**AUFGABE**
Gib die Zeilen des Materials von der Zeile mit „You are a computer-use agent. Viewport: 1084px“ bis zum Ende des Materials Wort für Wort wieder.

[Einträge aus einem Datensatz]
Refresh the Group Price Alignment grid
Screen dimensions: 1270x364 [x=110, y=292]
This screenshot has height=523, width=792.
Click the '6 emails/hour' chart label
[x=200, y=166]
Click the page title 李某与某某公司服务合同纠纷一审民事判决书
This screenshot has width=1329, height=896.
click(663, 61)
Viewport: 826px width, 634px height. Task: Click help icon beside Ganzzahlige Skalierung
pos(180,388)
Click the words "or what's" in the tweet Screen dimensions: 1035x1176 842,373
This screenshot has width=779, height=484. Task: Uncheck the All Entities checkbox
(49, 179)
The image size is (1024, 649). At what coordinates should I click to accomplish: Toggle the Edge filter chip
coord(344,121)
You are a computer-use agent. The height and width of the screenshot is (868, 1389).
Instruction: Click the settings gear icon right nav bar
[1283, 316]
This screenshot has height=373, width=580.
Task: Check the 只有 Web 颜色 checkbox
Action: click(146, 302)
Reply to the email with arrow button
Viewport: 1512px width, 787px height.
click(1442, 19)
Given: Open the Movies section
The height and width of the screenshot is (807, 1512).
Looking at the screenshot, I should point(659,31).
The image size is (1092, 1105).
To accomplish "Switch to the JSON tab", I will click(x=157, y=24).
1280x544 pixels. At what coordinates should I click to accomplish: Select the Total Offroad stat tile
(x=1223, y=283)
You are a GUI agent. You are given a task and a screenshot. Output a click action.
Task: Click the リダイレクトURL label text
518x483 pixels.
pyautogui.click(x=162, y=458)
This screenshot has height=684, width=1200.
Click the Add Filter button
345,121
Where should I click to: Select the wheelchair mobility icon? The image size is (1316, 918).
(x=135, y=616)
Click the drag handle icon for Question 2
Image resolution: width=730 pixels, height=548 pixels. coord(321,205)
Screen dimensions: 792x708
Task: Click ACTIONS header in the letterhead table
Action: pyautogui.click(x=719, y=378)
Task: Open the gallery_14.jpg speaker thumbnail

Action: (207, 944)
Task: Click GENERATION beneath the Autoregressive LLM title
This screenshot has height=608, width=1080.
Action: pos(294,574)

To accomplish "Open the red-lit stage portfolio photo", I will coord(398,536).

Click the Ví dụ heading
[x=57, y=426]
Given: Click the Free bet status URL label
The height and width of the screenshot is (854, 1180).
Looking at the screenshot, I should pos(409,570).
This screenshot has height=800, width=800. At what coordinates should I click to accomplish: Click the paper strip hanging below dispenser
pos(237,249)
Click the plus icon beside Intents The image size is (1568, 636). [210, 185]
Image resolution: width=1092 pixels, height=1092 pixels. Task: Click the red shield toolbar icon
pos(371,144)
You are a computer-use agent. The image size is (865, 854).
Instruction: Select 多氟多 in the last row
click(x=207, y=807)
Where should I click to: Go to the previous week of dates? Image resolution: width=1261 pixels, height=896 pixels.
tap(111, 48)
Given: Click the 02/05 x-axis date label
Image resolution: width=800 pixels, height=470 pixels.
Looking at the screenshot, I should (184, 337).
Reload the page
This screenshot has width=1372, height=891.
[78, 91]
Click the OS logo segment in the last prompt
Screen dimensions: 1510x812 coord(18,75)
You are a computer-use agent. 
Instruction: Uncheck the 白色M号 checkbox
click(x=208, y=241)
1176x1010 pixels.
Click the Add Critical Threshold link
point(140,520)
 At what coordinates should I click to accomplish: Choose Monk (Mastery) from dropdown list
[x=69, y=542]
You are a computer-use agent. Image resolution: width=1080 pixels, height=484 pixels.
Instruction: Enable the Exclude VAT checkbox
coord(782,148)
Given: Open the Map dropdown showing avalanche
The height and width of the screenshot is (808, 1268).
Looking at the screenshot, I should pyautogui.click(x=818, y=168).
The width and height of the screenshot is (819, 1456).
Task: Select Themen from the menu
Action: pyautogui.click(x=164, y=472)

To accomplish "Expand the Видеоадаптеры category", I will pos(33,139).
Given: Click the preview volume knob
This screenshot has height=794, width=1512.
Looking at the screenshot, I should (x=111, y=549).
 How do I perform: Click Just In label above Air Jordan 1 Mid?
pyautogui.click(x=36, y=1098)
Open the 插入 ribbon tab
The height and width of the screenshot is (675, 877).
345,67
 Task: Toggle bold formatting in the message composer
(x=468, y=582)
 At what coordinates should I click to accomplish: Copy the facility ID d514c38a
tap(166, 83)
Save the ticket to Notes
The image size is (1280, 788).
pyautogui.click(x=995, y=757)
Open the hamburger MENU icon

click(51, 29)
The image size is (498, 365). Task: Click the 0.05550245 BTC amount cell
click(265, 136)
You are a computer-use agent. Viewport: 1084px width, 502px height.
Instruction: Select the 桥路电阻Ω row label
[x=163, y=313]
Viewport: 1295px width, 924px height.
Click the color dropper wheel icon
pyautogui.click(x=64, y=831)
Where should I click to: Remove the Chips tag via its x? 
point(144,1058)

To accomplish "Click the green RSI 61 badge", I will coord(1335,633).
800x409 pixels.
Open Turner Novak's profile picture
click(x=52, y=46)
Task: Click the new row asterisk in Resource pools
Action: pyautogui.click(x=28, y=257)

**LÖSUNG**
You are a computer-use agent. Viewport: 1084px width, 502px height.
Instruction: Select the 桥路电阻Ω row label
[x=163, y=313]
Viewport: 1295px width, 924px height.
Click the color dropper wheel icon
pyautogui.click(x=64, y=831)
Where should I click to: Remove the Chips tag via its x? 
point(144,1058)

To accomplish "Click the green RSI 61 badge", I will coord(1335,633).
800x409 pixels.
Open Turner Novak's profile picture
click(x=52, y=46)
Task: Click the new row asterisk in Resource pools
Action: pyautogui.click(x=28, y=257)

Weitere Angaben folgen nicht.